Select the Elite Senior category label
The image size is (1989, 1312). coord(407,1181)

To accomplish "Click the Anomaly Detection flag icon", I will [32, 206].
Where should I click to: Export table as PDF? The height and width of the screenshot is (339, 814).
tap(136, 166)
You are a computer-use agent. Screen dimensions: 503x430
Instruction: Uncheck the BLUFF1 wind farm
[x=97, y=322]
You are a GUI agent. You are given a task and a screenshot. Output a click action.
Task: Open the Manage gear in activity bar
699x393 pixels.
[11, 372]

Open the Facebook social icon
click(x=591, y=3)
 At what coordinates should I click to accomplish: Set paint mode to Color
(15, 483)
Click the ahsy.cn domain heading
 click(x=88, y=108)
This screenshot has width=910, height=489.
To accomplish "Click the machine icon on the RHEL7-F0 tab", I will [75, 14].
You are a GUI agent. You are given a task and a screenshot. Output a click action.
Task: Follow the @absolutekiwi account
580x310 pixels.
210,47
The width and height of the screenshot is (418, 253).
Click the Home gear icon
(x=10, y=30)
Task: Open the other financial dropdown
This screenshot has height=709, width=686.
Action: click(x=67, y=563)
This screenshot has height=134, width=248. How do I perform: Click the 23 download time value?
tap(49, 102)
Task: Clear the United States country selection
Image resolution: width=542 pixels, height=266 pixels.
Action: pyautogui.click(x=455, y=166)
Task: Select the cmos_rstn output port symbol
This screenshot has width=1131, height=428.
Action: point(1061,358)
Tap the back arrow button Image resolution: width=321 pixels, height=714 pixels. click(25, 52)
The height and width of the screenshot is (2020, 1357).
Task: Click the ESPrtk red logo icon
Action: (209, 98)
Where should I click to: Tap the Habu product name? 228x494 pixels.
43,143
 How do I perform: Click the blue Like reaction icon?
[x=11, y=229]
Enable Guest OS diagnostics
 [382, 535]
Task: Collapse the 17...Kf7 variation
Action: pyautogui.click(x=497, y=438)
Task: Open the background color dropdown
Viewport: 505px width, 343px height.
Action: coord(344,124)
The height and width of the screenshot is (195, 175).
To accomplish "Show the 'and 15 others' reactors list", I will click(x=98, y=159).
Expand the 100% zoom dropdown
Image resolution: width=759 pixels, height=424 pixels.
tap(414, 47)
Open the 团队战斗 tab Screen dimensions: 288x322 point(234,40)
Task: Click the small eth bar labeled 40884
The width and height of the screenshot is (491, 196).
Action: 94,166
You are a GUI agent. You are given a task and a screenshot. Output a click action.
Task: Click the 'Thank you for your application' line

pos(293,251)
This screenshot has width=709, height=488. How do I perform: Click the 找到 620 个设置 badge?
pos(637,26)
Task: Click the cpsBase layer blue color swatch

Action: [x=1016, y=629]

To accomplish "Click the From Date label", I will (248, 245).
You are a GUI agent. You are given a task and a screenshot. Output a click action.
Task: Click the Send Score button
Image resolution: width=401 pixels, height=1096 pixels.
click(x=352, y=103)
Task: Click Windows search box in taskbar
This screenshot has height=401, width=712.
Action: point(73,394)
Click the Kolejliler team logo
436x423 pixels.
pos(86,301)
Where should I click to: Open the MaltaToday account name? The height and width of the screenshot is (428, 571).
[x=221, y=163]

» INSTRUCTIONS FOR THE TASK:
Nothing in the listing should be left out; repeat it exactly.

» ANSWER FOR THE TASK:
Select the Elite Senior category label
The image size is (1989, 1312). coord(407,1181)

To accomplish "Click the Anomaly Detection flag icon", I will [32, 206].
Where should I click to: Export table as PDF? The height and width of the screenshot is (339, 814).
tap(136, 166)
You are a computer-use agent. Screen dimensions: 503x430
Instruction: Uncheck the BLUFF1 wind farm
[x=97, y=322]
You are a GUI agent. You are given a task and a screenshot. Output a click action.
Task: Open the Manage gear in activity bar
699x393 pixels.
[11, 372]

Open the Facebook social icon
click(x=591, y=3)
 At what coordinates should I click to accomplish: Set paint mode to Color
(15, 483)
Click the ahsy.cn domain heading
 click(x=88, y=108)
This screenshot has width=910, height=489.
To accomplish "Click the machine icon on the RHEL7-F0 tab", I will [75, 14].
You are a GUI agent. You are given a task and a screenshot. Output a click action.
Task: Follow the @absolutekiwi account
580x310 pixels.
210,47
The width and height of the screenshot is (418, 253).
Click the Home gear icon
(x=10, y=30)
Task: Open the other financial dropdown
This screenshot has height=709, width=686.
Action: click(x=67, y=563)
This screenshot has height=134, width=248. How do I perform: Click the 23 download time value?
tap(49, 102)
Task: Clear the United States country selection
Image resolution: width=542 pixels, height=266 pixels.
Action: pyautogui.click(x=455, y=166)
Task: Select the cmos_rstn output port symbol
This screenshot has width=1131, height=428.
Action: point(1061,358)
Tap the back arrow button Image resolution: width=321 pixels, height=714 pixels. click(25, 52)
The height and width of the screenshot is (2020, 1357).
Task: Click the ESPrtk red logo icon
Action: (209, 98)
Where should I click to: Tap the Habu product name? 228x494 pixels.
43,143
 How do I perform: Click the blue Like reaction icon?
[x=11, y=229]
Enable Guest OS diagnostics
 [382, 535]
Task: Collapse the 17...Kf7 variation
Action: pyautogui.click(x=497, y=438)
Task: Open the background color dropdown
Viewport: 505px width, 343px height.
Action: coord(344,124)
The height and width of the screenshot is (195, 175).
To accomplish "Show the 'and 15 others' reactors list", I will click(x=98, y=159).
Expand the 100% zoom dropdown
Image resolution: width=759 pixels, height=424 pixels.
tap(414, 47)
Open the 团队战斗 tab Screen dimensions: 288x322 point(234,40)
Task: Click the small eth bar labeled 40884
The width and height of the screenshot is (491, 196).
Action: 94,166
You are a GUI agent. You are given a task and a screenshot. Output a click action.
Task: Click the 'Thank you for your application' line

pos(293,251)
This screenshot has width=709, height=488. How do I perform: Click the 找到 620 个设置 badge?
pos(637,26)
Task: Click the cpsBase layer blue color swatch

Action: [x=1016, y=629]

To accomplish "Click the From Date label", I will (248, 245).
You are a GUI agent. You are given a task and a screenshot. Output a click action.
Task: Click the Send Score button
Image resolution: width=401 pixels, height=1096 pixels.
click(x=352, y=103)
Task: Click Windows search box in taskbar
This screenshot has height=401, width=712.
Action: point(73,394)
Click the Kolejliler team logo
436x423 pixels.
pos(86,301)
Where should I click to: Open the MaltaToday account name? The height and width of the screenshot is (428, 571).
[x=221, y=163]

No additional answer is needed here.